_What you will do_. Convert the rows, from the first line through the line containing "Looking at the screenshot, I should coord(729,14).", into a JSON list of strings, one string per line, leaving out blank lines.

──────

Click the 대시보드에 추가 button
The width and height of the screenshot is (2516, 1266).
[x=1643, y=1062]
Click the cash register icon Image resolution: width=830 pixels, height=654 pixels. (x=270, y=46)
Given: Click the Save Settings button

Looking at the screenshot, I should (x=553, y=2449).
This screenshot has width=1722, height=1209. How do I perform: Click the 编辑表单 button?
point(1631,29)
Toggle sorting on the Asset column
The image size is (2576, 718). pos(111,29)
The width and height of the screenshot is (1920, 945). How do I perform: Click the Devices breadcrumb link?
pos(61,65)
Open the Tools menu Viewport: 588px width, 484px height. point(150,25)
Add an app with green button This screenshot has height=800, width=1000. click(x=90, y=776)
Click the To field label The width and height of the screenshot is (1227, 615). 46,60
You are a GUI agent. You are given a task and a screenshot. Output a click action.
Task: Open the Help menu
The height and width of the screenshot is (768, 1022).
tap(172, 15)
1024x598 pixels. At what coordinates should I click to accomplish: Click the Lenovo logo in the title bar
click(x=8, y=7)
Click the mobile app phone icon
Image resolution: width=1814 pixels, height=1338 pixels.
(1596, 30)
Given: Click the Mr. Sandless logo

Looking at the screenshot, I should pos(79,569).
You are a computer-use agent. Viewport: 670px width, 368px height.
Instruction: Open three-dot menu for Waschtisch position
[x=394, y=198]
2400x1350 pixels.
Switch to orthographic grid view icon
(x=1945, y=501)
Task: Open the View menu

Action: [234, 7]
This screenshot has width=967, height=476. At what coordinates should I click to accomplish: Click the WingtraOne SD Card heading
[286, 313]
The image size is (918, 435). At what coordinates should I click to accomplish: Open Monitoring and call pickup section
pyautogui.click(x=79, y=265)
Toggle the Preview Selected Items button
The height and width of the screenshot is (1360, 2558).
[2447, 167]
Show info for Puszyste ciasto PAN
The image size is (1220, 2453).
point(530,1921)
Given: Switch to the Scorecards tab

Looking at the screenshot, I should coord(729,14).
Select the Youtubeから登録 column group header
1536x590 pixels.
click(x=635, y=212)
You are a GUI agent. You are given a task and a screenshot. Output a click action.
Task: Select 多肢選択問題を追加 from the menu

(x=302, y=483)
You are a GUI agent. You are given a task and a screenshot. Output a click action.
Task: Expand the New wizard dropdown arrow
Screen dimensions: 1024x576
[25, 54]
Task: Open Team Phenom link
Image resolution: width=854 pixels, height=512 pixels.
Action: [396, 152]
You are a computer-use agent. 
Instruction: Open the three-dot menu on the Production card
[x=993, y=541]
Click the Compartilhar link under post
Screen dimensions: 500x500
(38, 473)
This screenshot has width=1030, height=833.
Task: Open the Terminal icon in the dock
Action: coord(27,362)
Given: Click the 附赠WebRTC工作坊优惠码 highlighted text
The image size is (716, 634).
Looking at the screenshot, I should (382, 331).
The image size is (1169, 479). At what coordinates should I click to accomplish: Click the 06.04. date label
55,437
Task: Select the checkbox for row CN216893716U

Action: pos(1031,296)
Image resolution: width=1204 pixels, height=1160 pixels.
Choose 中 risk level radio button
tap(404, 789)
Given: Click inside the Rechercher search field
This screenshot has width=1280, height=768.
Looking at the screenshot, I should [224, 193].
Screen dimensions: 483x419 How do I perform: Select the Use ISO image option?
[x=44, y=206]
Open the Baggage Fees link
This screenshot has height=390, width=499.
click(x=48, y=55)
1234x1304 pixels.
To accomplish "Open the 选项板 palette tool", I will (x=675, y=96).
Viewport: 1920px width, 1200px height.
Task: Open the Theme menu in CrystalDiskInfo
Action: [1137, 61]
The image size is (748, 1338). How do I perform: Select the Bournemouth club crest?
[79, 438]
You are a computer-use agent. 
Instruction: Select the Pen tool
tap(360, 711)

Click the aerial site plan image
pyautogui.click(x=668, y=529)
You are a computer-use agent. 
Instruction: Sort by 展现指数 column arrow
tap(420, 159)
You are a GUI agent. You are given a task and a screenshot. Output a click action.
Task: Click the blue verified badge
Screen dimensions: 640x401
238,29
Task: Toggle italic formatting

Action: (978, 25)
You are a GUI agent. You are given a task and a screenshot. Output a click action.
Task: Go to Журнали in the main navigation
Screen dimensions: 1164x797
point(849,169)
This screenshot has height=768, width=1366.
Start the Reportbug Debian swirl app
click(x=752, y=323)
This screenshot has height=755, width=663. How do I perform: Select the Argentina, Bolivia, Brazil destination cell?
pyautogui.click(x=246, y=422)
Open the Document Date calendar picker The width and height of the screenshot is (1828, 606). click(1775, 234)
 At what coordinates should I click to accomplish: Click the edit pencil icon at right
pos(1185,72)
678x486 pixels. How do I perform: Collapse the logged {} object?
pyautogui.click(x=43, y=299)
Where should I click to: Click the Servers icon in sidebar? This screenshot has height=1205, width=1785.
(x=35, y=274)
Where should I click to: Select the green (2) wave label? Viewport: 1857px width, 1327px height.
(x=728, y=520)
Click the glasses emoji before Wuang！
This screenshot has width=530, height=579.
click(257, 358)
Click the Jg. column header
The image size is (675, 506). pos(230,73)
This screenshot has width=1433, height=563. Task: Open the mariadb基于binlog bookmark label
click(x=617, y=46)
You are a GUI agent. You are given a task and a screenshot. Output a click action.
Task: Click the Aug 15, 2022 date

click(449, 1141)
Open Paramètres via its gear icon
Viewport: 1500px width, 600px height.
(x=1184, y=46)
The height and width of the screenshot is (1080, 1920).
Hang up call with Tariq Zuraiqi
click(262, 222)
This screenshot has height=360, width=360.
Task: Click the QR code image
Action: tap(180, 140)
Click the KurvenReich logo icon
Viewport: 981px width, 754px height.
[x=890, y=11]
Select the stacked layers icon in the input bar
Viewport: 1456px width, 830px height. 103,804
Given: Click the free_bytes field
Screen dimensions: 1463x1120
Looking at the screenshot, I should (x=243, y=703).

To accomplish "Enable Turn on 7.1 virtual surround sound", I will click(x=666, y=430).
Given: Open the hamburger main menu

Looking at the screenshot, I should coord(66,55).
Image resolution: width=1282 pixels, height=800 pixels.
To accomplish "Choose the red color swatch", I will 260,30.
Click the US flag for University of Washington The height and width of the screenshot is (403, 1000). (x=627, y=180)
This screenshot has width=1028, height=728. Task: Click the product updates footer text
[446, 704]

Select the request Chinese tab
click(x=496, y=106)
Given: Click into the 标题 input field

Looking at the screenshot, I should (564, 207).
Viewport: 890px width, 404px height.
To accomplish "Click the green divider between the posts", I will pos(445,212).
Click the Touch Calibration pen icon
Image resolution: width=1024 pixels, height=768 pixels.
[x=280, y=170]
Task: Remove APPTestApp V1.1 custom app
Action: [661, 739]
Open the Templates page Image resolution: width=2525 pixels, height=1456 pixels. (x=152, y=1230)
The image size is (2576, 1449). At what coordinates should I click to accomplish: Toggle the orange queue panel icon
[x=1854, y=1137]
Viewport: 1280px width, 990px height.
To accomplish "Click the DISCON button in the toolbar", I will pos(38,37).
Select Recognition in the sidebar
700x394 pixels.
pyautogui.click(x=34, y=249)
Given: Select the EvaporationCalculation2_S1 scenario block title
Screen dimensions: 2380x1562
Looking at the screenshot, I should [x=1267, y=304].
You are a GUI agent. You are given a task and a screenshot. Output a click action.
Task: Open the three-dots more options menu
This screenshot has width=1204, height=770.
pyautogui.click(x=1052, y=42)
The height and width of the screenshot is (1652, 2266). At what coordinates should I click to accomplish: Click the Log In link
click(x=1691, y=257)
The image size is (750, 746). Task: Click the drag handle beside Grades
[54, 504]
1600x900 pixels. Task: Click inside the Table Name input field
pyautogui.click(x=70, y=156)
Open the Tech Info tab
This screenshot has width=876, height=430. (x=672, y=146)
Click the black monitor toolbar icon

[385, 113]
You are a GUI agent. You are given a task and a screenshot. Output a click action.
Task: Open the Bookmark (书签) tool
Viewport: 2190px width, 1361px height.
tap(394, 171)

──────

_Solution to this problem_.
[
  "Click the 대시보드에 추가 button",
  "The width and height of the screenshot is (2516, 1266).",
  "[x=1643, y=1062]",
  "Click the cash register icon Image resolution: width=830 pixels, height=654 pixels. (x=270, y=46)",
  "Given: Click the Save Settings button",
  "Looking at the screenshot, I should (x=553, y=2449).",
  "This screenshot has width=1722, height=1209. How do I perform: Click the 编辑表单 button?",
  "point(1631,29)",
  "Toggle sorting on the Asset column",
  "The image size is (2576, 718). pos(111,29)",
  "The width and height of the screenshot is (1920, 945). How do I perform: Click the Devices breadcrumb link?",
  "pos(61,65)",
  "Open the Tools menu Viewport: 588px width, 484px height. point(150,25)",
  "Add an app with green button This screenshot has height=800, width=1000. click(x=90, y=776)",
  "Click the To field label The width and height of the screenshot is (1227, 615). 46,60",
  "You are a GUI agent. You are given a task and a screenshot. Output a click action.",
  "Task: Open the Help menu",
  "The height and width of the screenshot is (768, 1022).",
  "tap(172, 15)",
  "1024x598 pixels. At what coordinates should I click to accomplish: Click the Lenovo logo in the title bar",
  "click(x=8, y=7)",
  "Click the mobile app phone icon",
  "Image resolution: width=1814 pixels, height=1338 pixels.",
  "(1596, 30)",
  "Given: Click the Mr. Sandless logo",
  "Looking at the screenshot, I should pos(79,569).",
  "You are a computer-use agent. Viewport: 670px width, 368px height.",
  "Instruction: Open three-dot menu for Waschtisch position",
  "[x=394, y=198]",
  "2400x1350 pixels.",
  "Switch to orthographic grid view icon",
  "(x=1945, y=501)",
  "Task: Open the View menu",
  "Action: [234, 7]",
  "This screenshot has width=967, height=476. At what coordinates should I click to accomplish: Click the WingtraOne SD Card heading",
  "[286, 313]",
  "The image size is (918, 435). At what coordinates should I click to accomplish: Open Monitoring and call pickup section",
  "pyautogui.click(x=79, y=265)",
  "Toggle the Preview Selected Items button",
  "The height and width of the screenshot is (1360, 2558).",
  "[2447, 167]",
  "Show info for Puszyste ciasto PAN",
  "The image size is (1220, 2453).",
  "point(530,1921)",
  "Given: Switch to the Scorecards tab",
  "Looking at the screenshot, I should coord(729,14)."
]